Re: confused about == vs === in this equality
- To: mathgroup at smc.vnet.net
- Subject: [mg103769] Re: confused about == vs === in this equality
- From: Szabolcs Horvát <szhorvat at gmail.com>
- Date: Mon, 5 Oct 2009 13:16:01 -0400 (EDT)
- References: <20091003104738.LCJ3I.416659.imail@eastrmwml34> <email@example.com>
On 2009.10.04. 12:44, Nasser Abbasi wrote: > ?=== > lhs===rhs yields True if the expression lhs is identical to rhs, and yields > False otherwise. > > ?== > lhs==rhs returns True if lhs and rhs are identical. > > But looking at this example: > > a = ComplexInfinity; > If[a == ComplexInfinity, Print["YES"]] > > Expecting it would print "YES", but it does not. it just returns the whole > thing unevaluated? But > > If[a === ComplexInfinity, Print["YES"]] > > does return YES. > > I guess I am a little confused about the "expression" bit in the definition. > > So, when using the 3"=", it is looking at the _value_ of the expression, but > when using the 2"=", it is looking at the expression _as it is_, i.e. > without evaluating it? Is this the difference? I've always used the 2"=" > for equality, now I have to be more careful which to use. > === tests for structural equivalence, without taking into account any mathematical meaning.
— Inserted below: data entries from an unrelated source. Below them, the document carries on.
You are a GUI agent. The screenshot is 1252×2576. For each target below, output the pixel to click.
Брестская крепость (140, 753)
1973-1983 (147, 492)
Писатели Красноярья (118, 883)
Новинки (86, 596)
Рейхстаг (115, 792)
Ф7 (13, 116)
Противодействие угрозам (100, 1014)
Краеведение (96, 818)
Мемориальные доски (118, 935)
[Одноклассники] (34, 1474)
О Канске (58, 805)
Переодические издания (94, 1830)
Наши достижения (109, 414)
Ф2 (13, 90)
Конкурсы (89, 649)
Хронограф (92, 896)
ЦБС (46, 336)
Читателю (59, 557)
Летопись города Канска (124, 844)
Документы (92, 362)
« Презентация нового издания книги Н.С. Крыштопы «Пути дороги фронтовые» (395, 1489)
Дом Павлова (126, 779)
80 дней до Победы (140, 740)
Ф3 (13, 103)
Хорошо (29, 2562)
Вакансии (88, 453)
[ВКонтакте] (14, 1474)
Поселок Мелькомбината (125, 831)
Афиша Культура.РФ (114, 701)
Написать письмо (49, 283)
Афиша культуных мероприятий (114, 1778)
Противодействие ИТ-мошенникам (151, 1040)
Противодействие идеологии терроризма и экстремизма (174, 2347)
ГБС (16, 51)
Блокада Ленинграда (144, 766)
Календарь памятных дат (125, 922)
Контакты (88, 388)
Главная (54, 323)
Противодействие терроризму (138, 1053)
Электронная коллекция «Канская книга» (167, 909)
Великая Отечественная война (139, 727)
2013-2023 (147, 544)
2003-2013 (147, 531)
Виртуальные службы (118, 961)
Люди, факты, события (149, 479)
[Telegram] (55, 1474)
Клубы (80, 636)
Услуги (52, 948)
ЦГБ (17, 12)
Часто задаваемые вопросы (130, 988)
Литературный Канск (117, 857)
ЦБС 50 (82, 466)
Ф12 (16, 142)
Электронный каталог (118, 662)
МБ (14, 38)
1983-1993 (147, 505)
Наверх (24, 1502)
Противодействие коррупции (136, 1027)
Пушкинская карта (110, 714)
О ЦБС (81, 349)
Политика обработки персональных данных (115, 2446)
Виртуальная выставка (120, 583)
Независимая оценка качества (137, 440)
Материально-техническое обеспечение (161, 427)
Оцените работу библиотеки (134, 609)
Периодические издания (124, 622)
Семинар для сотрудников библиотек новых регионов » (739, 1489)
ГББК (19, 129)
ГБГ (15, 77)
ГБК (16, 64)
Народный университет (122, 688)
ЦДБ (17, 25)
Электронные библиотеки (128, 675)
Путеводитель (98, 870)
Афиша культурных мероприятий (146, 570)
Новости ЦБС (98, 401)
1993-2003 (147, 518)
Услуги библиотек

It yields True if and only if the FullForm of the lhs and rhs look identical. == tests for mathematical equivalence, AND is also used when writing equations. ComplexInfinity == ComplexInfinity won't give true because the phase of ComplexInfinity is undetermined. Comparing ComplexInfinity to a finite number will always give False. None of the two operators have any Hold* attributes, i.e. the lhs and rhs are evaluated before the comparison is performed.